(EXCERPT):

# # #

Regner E. "Ray" Suárez (born October 26, 1946) is the former alderman of the 31st Ward of the City of Chicago; he was first elected in 1991. He was unsuccessful in the April 2015 election, and left office May 2015.

In November 2015, he was appointed to a position on the Illinois International Port District Authority.

Personal life
Suárez was born in Yauco, Puerto Rico, and later enlisted in the United States Marine Corps. He is a Vietnam Veteran. He and his wife, Marta, live in the Cragin neighborhood.

Early career
Suárez held various city jobs before becoming alderman. He worked for Streets and Sanitation, in the mayor's office as an Administrative Assistant working with Development Action Grants, and Assistant Commissioner of Department of Street and Sanitation.

In 1989, he was appointed to the Illinois Job Training Coordinating Council, where he advised the governor how to spend the budget for job-training.

# # #

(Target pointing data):

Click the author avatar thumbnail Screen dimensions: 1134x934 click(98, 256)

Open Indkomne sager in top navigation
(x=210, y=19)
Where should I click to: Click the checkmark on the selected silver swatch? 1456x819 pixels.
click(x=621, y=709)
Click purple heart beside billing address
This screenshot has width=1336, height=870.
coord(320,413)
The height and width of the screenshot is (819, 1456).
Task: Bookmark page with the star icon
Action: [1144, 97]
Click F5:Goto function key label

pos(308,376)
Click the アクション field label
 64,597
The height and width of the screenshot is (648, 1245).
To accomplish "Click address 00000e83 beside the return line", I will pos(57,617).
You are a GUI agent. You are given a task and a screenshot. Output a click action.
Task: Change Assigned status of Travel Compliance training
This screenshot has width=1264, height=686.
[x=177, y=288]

# # #

(WHAT YOU WILL DO):
• A. Answer these questions from the Ray Suárez biography:
(i) In what year was he first elected alderman?
(ii) Where was he born?
(iii) To what council was he appointed in 1989?
• B. Decide whether each statement agrees with the Ray Suárez biography, quoting the words that settle it:
(i) He left office in May 2015.
(ii) He served in the United States Army.
(iii) He and his wife live in the Cragin neighborhood.
• C. Write the next part of the Ray Suárez biography, picking up after its final sentence.

(THE RESPONSES):
• A.
(i) 1991
(ii) Yauco, Puerto Rico
(iii) The Illinois Job Training Coordinating Council

• B.
(i) Yes: "left office May 2015"
(ii) No: "later enlisted in the United States Marine Corps"
(iii) Yes: "He and his wife, Marta, live in the Cragin neighborhood."

• C.
Aldermanic career
Suárez was elected alderman in 1991. He was subsequently reelected in 1995, 1999, 2003, 2007, and 2011. He lost reelection in 2015 to Milly Santiago.

He was the chairman of Housing and Real Estate, and sits on seven other committees: Aviation, Budget and Government Operations, Buildings, Finance, Transportation and the Public Way, and Zoning.

The alderman has proposed that private businesses such as bars be required to install police surveillance cameras on their premises. "If you're not doing anything wrong, what do you have to worry about?" he demanded, in response to privacy concerns.

From May 2011 until May 2015, Suarez was also Chicago's Vice Mayor.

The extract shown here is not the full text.